Chris d Craiker AIA
The 2014 West Napa Fault 6.0 magnitude earthquake damage to homes, historic buildings and infrastructure was estimated to be close to $1 billion with around 170 people injured and 2 deaths. The strongest Bay Area quake in 25 years, Napa officials estimated the financial cost of damage to wineries and agriculture at over $80 million with around 120 wine and agriculture businesses suffered at least some damage in the quake. If you think about it, earthquakes and wine go together since our rich volcanic soil is the result of eons of seismic activity.
The County and industry report at the time claimed roughly 60 percent of Napa Valley wineries sustained some damage, with 25 percent suffered damage exceeding $50,000. While historic structures such as the Trefethen McIntyre Building in Yountville saw significant damage, its wood elasticity made it repairable.
As an architect, I rely on structural engineering voodoo to hold down buildings. Of course, we are all familiar with gravity or weight forces but lateral forces are energies applied horizontally to the ground such as wind and earthquakes. And the higher above the ground plane, the more horizontal energy to be reckoned with.
Bulk wine in 60 gallon barrels stacked to warehouse ceilings proved to be the majority of the industry losses. Most wineries throughout California stack barrels up to six levels high with two-barrel racks on top of the barrels below. This provides quick and relatively easy access to barrels and maximizes available space in a barrel warehouse. But the big drawback of this stacking method is earthquake vulnerability. Some try to strap the top racks of barrel stacks to try and minimize dangerous swaying but this is unproven.
Wine Barrel Stacking Options
There are so many options that I can only mention a couple. The proof might be in the testing. UC Berkeley’s Pacific Earthquake Engineering Research Center has America’s largest shake table, the device used to test building components such as stacked barrels. The preformed a series of earthquake tests on various 6 high wine barrel stacking systems that I’ve note here.
Rack Master plastic wine racks by DACO of Washington state. The plastic constructed racks allowed up to 6 double barrels stacked to absorb almost twice the energy of conventional steel counterparts, resulting in less stress the wine barrels themselves.

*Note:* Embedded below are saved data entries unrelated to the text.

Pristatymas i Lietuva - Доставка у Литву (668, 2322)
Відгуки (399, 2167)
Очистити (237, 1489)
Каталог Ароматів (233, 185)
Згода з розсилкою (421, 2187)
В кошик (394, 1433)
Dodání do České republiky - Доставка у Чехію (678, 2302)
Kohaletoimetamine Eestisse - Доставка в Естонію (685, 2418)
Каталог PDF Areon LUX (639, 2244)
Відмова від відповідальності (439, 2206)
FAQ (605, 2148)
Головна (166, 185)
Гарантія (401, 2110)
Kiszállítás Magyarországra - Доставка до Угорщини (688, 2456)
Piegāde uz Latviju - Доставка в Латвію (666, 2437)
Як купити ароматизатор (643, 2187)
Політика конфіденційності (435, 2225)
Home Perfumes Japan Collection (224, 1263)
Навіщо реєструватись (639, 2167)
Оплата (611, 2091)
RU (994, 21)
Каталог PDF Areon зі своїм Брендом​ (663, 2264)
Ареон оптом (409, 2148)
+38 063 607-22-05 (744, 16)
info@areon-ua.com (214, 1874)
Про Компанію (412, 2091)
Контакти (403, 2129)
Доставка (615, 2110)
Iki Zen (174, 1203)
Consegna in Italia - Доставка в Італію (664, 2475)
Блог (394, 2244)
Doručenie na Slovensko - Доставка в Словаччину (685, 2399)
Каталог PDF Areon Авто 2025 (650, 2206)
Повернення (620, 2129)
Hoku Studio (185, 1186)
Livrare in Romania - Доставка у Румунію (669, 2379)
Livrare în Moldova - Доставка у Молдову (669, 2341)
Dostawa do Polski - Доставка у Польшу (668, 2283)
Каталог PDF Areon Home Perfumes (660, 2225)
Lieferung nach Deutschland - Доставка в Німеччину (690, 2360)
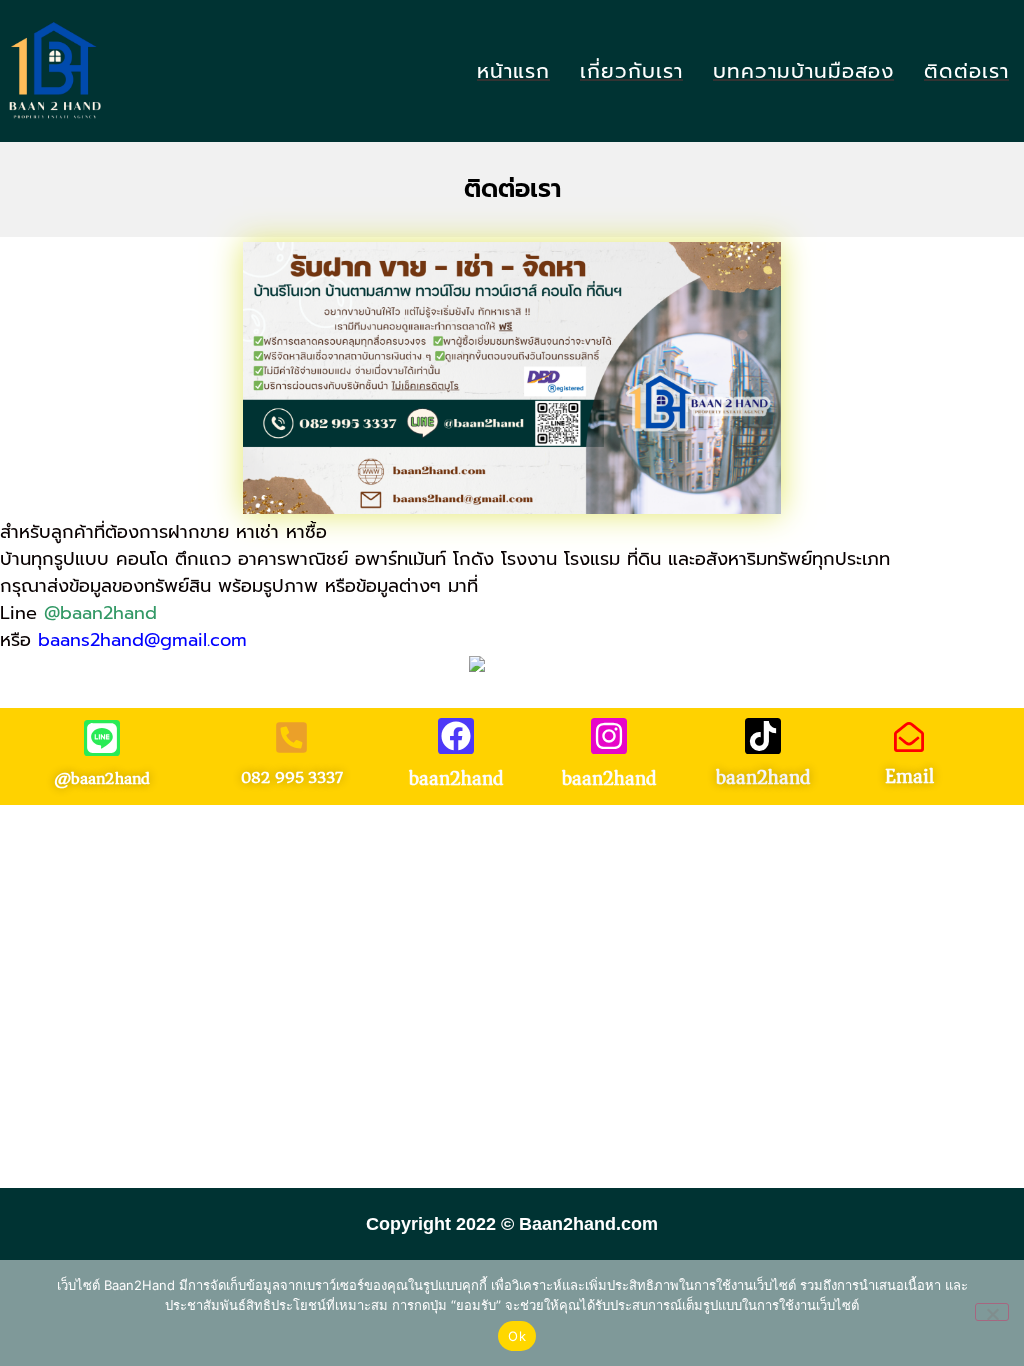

EQX Global LLC is a Napa based research and engineering company dedicated to providing base isolation solutions to protect against earthquake damage. Base isolation is used for high value buildings such as data centers, hospitals, museums and municipal structures, such as the entire San Francisco City Hall. The object is to allow the stacked barrels to move independently, slide if you may, to minimize the earthquake’s energy transfer into the stacks. The system consists of a stainless-steel tray under the first barrel rack on a special epoxy coated concrete floor to minimize friction and allow the stacks to move. As Paul Simon would sing, “Slip Slidin’ Away”.
While both systems were tested and to some degree passed their lab tests, nothing is ever fully earthquake-proof. Stacking barrels six high can be dangerous if not properly secured. The problem with earthquakes are, they are unpredictable for location, duration and direction. A magnitude 6.0 shake in one direction can have a totally different structural effect if it moved in the opposite direction. And up and down motions can be totally a mess. That’s an architectural term. The next big shake won’t be a matter of ‘if’, but ‘when’.
Chris d Craiker AIA/NCARB Likes wine warehouses with 9 foot ceilings.